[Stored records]

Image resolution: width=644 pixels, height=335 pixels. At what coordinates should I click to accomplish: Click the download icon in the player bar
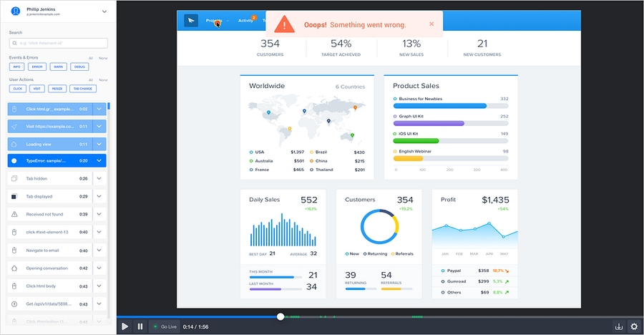tap(619, 326)
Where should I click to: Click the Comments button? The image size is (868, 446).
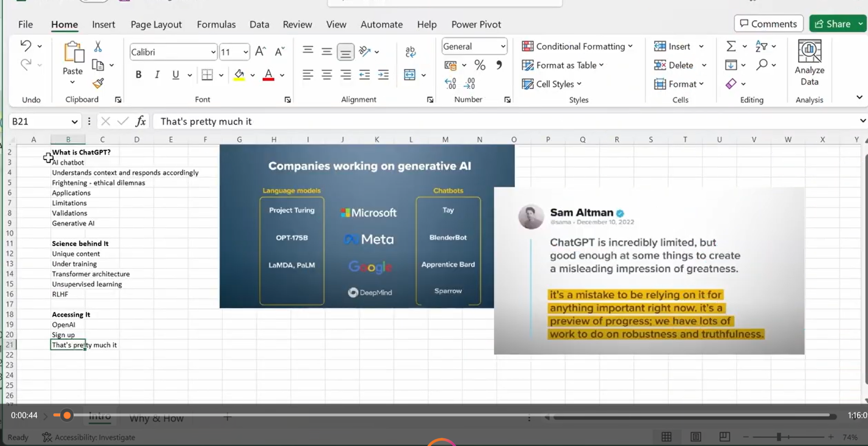pos(768,24)
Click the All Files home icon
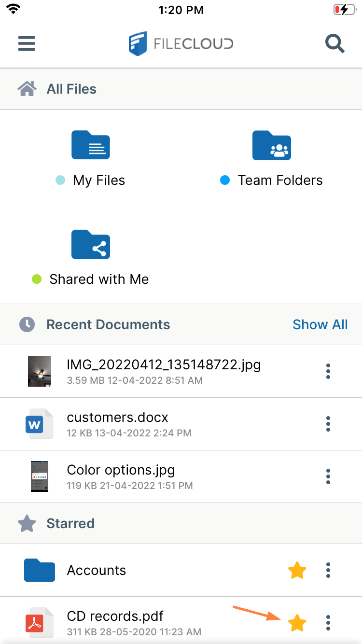The width and height of the screenshot is (362, 644). (27, 89)
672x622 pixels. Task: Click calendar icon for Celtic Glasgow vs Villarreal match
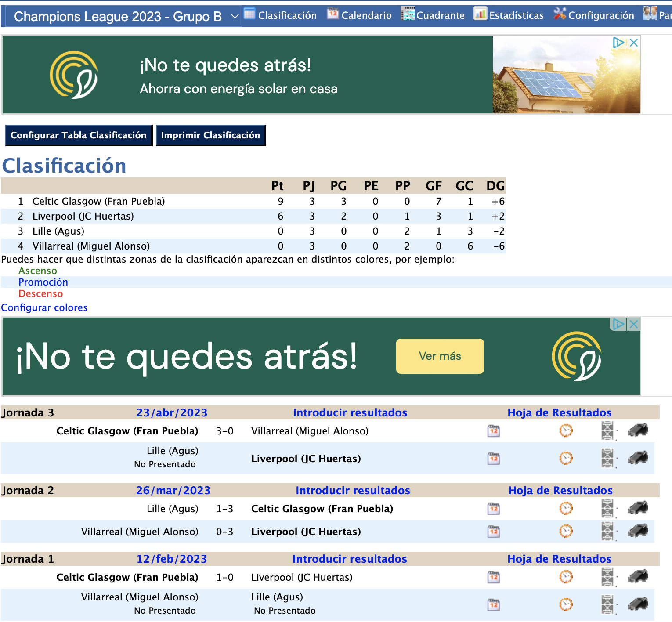(x=494, y=431)
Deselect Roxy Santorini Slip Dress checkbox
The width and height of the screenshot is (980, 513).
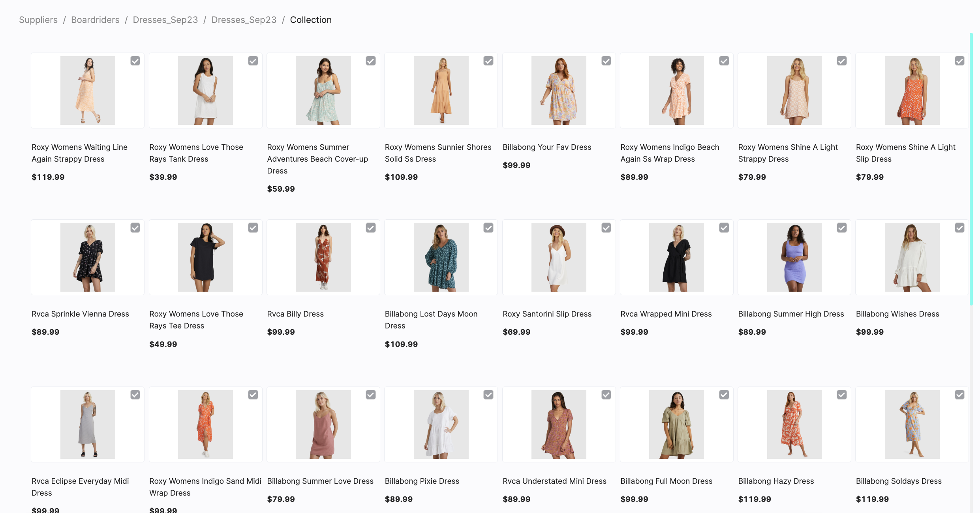[606, 228]
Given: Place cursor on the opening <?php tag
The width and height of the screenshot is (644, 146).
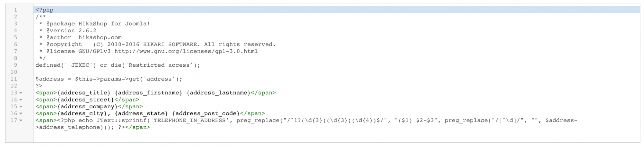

• Problem to solve
Only the lines from the line that contains "Where should I" through the end of the entries are to be written out, exactly and without pictures, both ends included.

• Exercise solution
Where should I click to: Click the Comments button? The image size is (868, 446).
pos(768,24)
Click the All Files home icon
The width and height of the screenshot is (362, 644). (27, 89)
672x622 pixels. Task: Click calendar icon for Celtic Glasgow vs Villarreal match
(x=494, y=431)
Deselect Roxy Santorini Slip Dress checkbox
The width and height of the screenshot is (980, 513).
[606, 228]
Given: Place cursor on the opening <?php tag
The width and height of the screenshot is (644, 146).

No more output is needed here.